[Stored items]
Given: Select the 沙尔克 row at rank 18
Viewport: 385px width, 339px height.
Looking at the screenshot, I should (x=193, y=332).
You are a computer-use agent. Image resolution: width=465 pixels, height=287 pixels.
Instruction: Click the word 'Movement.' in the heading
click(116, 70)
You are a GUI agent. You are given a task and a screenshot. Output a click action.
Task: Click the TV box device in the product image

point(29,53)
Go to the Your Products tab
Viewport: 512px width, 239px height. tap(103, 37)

* * *

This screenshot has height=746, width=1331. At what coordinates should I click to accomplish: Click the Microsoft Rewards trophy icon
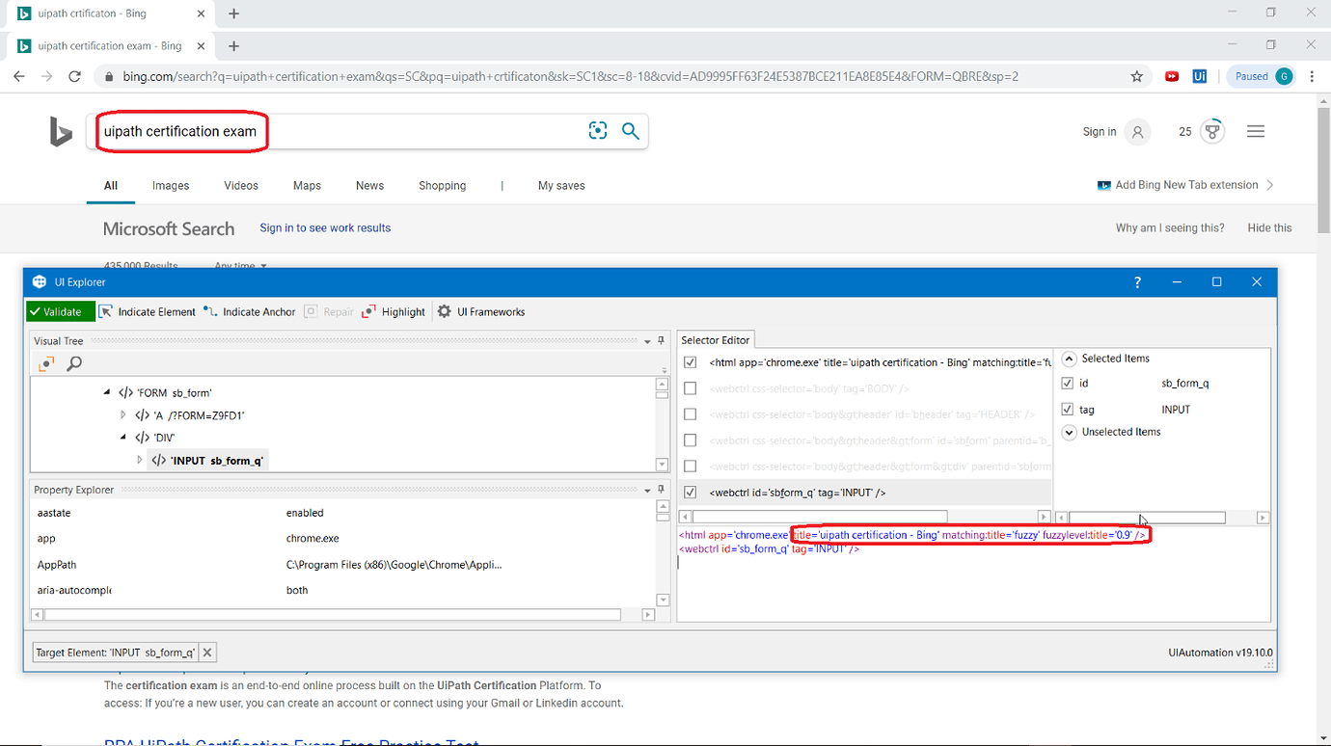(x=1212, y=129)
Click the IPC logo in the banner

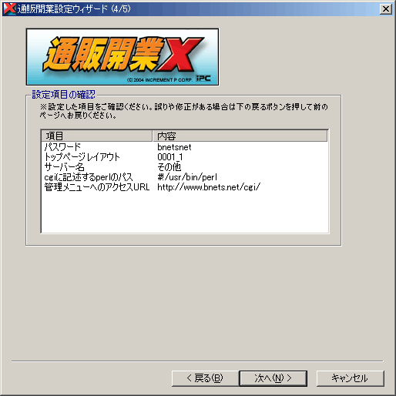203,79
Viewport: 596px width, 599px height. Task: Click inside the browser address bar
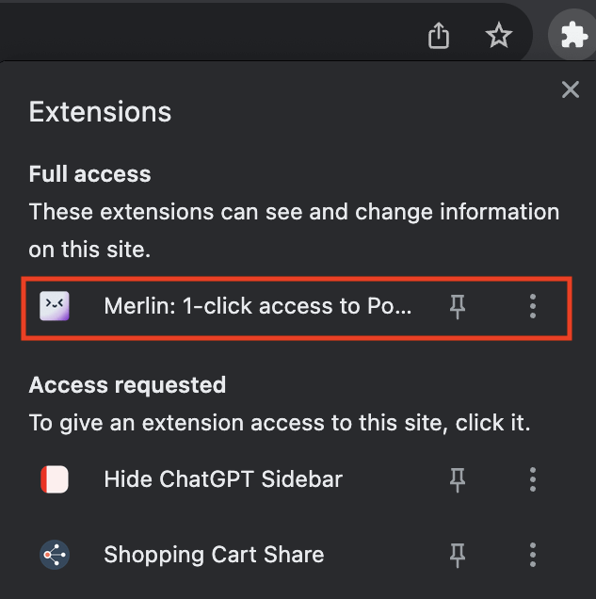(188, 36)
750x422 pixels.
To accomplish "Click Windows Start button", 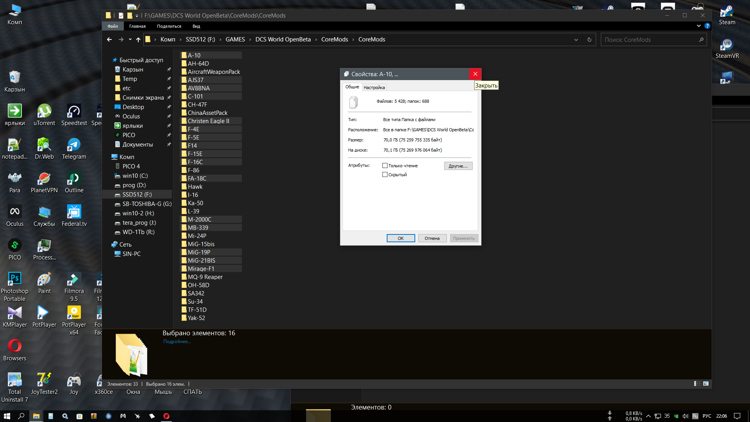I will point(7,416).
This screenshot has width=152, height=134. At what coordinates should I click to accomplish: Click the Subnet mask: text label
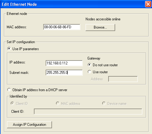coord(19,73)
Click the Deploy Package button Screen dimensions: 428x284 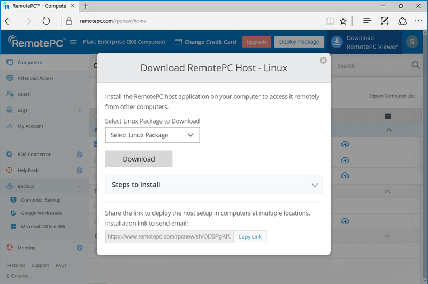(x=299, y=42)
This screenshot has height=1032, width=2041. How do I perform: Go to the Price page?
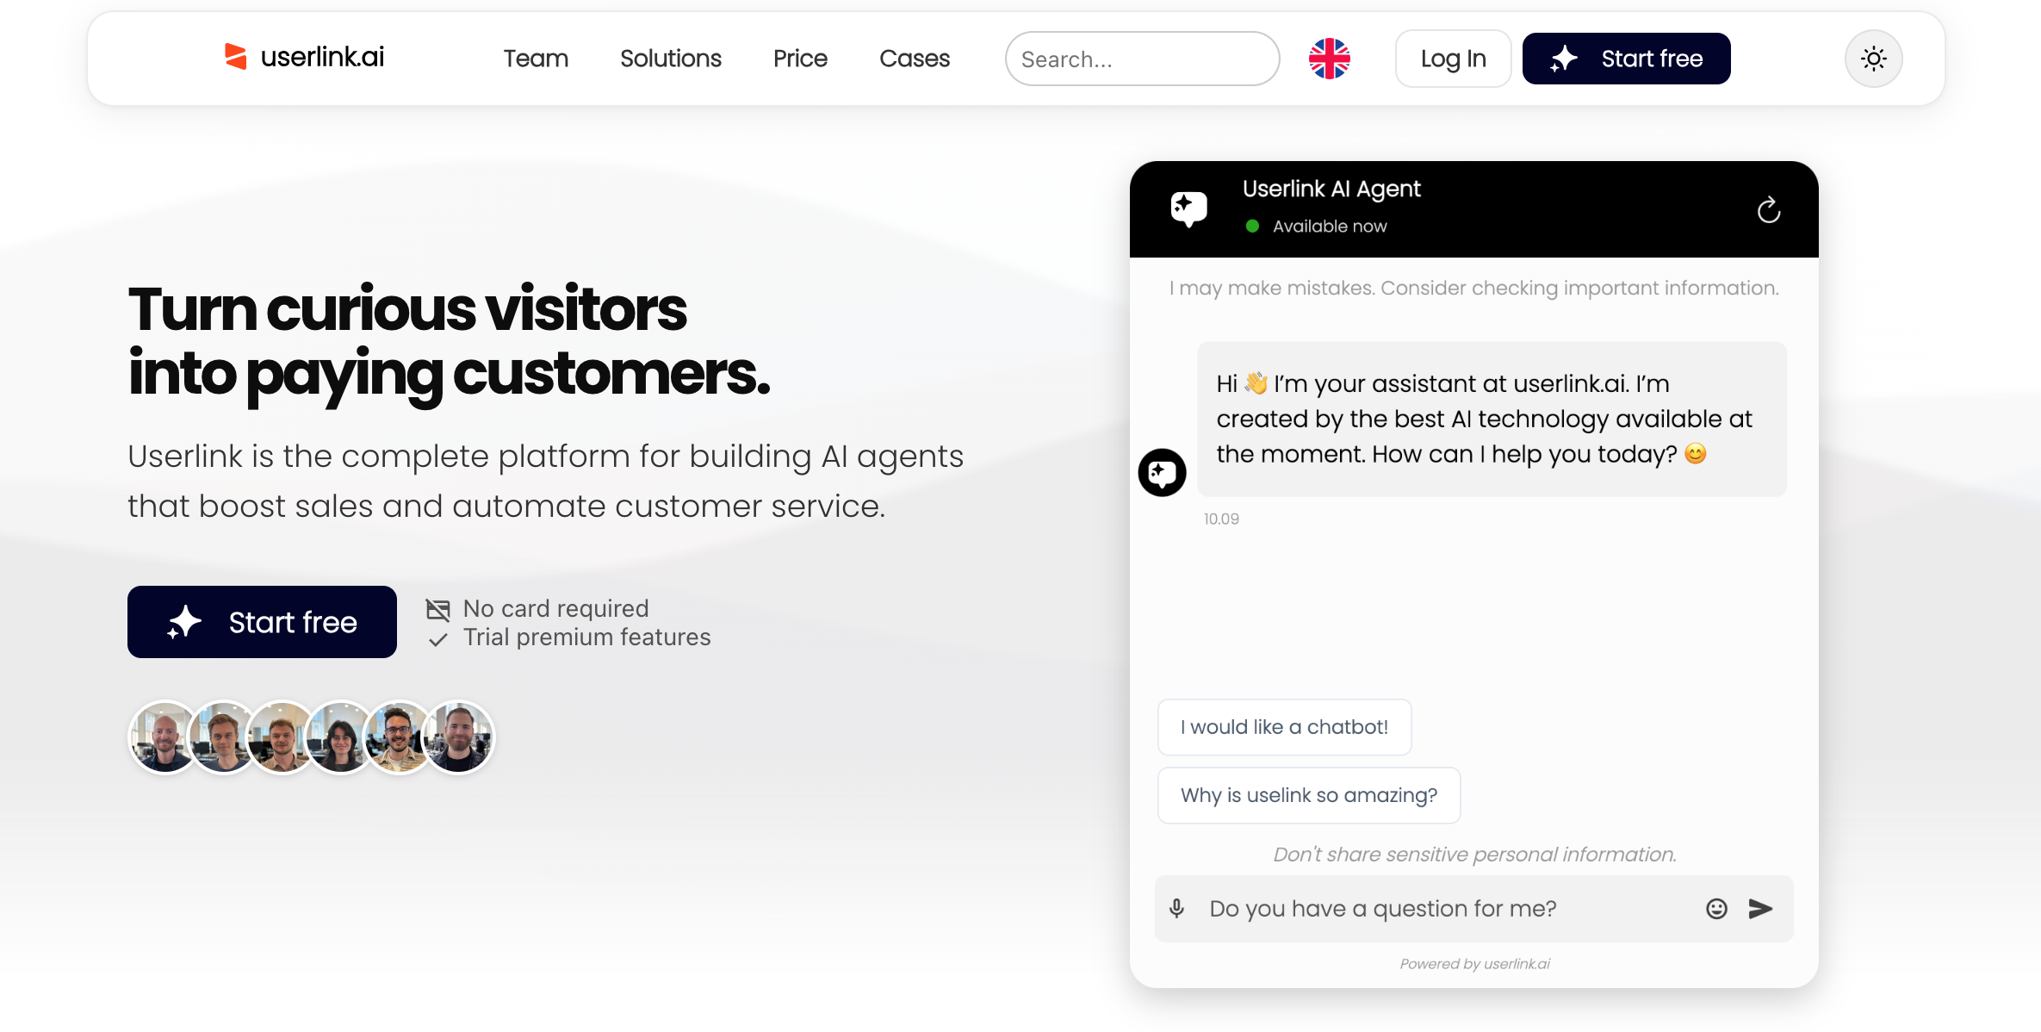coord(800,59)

* * *

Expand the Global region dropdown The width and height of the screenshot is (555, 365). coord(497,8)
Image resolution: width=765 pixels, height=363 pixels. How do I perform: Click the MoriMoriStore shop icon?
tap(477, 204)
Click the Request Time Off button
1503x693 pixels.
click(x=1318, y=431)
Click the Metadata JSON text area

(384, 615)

• _INSTRUCTIONS TO FOLLOW_
Given the entries above, count how many lines include the word "agent"; respond with the number only.

• _SOLUTION_
2